The changes broaden the types of establishments eligible for issuance of a liquor license to serve alcohol on Sundays.
The Missouri legislature, by House Bill 1498, in August 2012 amended its laws pertaining to certain aspects of its liquor control laws.
The Wildwood City Council on Feb. 25 approved a resolution to endorse and ratify the Gateway Bike Plan, as an addendum to the city’s already adopted Mobility and Access Plan, which is intended to encourage regional cooperation in the expansion and improvement to bicycling facilities, along with promoting education and enforcement of current rules and regulations for safety and awareness.
The resolution also includes the implementation of the provisions necessary to create “complete streets.”
Complete streets are defined as roadways that are constructed with all users in mind – including bicyclists, public transportation vehicles and riders, and pedestrians of all ages and abilities.
As the network of facilities has grown, the need for better planning of future extensions and connections became necessary, particularly when seeking grant funding.

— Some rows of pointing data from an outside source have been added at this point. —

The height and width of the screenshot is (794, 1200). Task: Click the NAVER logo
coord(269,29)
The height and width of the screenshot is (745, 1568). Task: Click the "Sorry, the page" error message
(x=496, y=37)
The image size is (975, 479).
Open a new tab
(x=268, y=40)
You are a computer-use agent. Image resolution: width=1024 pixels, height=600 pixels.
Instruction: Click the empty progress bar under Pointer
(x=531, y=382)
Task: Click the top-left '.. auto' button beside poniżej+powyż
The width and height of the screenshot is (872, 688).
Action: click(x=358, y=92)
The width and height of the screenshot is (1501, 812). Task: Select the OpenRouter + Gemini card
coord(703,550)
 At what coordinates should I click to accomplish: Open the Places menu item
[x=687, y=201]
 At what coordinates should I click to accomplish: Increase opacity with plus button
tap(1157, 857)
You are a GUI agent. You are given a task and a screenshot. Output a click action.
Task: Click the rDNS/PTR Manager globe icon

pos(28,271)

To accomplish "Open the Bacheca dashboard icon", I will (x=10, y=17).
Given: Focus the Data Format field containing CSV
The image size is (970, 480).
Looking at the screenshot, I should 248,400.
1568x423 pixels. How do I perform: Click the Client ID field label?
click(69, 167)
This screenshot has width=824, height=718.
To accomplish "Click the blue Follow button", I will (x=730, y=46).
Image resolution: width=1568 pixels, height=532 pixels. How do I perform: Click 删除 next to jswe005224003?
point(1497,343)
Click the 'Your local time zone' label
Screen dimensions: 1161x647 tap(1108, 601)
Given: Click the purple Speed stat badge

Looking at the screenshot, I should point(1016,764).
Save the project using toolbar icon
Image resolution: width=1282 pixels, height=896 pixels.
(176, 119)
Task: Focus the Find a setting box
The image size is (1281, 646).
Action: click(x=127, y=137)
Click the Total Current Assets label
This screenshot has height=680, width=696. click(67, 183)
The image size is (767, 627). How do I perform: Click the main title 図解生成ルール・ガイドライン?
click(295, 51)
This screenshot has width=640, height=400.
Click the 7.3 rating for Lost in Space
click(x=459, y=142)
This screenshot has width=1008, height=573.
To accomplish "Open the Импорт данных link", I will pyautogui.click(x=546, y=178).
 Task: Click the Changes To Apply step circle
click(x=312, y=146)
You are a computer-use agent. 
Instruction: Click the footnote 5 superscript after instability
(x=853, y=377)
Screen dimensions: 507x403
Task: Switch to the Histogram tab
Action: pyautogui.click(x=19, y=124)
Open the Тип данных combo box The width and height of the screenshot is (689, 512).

With the city’s Mobility and Access Plan, the city has been following its recommendations and guidelines in planning, developing and constructing new facilities.
Under direction and funding from the Great Rivers Greenway District, a regional plan for bicycles was developed to address the goals and recommendations that are consistent with the city’s Mobility and Access Plan.
The Planning and Zoning Commission held a public hearing on the matter and recommended that the Department of Planning and Parks prepare a favorable report, which would then be forwarded to the City Council.